Interestingly, at the other end of the screen size spectrum there is an explosion of small-screen viewing. Television and other video entertainment content is being delivered to personal computers via the Web, to tablet devices via apps over 3G and Wi-Fi, to phones via subscription over 3G and 4G networks, and the latest implementation in portable entertainment — mobile video delivered by broadcasters. We live in a society that is dominated by people who are hooked on video. And, whether sports, entertainment or news, they want that viewing capability with them no matter where they are.
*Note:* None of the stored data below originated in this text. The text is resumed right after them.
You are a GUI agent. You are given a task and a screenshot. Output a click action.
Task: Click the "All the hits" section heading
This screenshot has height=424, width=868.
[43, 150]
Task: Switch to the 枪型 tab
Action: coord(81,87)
Driven by today's technology mantra of “build it, they will come,” the number of people embracing small-screen viewing is truly amazing. In April, Apple launched the iPad. Concurrent with the launch, ABC introduced its video player for iPad, which enables the on-demand viewing of a broad selection of network programming. Most have read of Apple's success story, selling 1 million iPads in the first month. Perhaps less well-known is the downloading of 400,000 ABC video player apps during that same month. Several months later, ABC released its ABC News app, and it too proved as popular with videophiles. During the first three weeks of its availability, the application was downloaded 100,000 times per week.
Then there is the YouTube phenomenon and its more than 200 million video views per day. Its top videos can count views in the hundreds of millions, and some 200,000 new videos are uploaded to the site each day. All this, despite the fact that more than 80 percent of the available videos are created by amateurs, most with low production value and many poor in video quality.
At this writing, it is too soon to assess the results of the launch of mobile TV services by broadcasters. But given the content, its production value and the high quality of resolution it delivers, assuming no major technical or marketing missteps, it too should find acceptance in the drug cocktail of small-screen video fixes.
Unlike the underbelly of society, however, a major difference is that these small-screen video addicts do not want to pay for their fix. The video services landscape is replete with examples of less than stellar acceptance of services all having one thing in common: monthly fees. Just think about Verizon V-Cast, AT&T Mobile TV and the drubbing taken by Hulu upon the launch of its $10 per month iPad app subscription service. It seems in this Lilliputian world, advertiser-supported free services are perfectly acceptable.
In today's TiVo-centric environment, where a recent study found that 70 percent of home TV viewers in Boston time-shift their favorite programs so they can fast-forward through commercials, this may be a silver lining to advertisers and broadcasters alike. TiVo does not currently offer an iTunes app nor a delay capability for any other mobile service. Advertisers are getting their message delivered, and the videophiles, who are indeed hooked, are getting their fix of small-screen viewing, but nirvana is always fleeting.
Anthony R. Gargano is a consultant and former industry executive.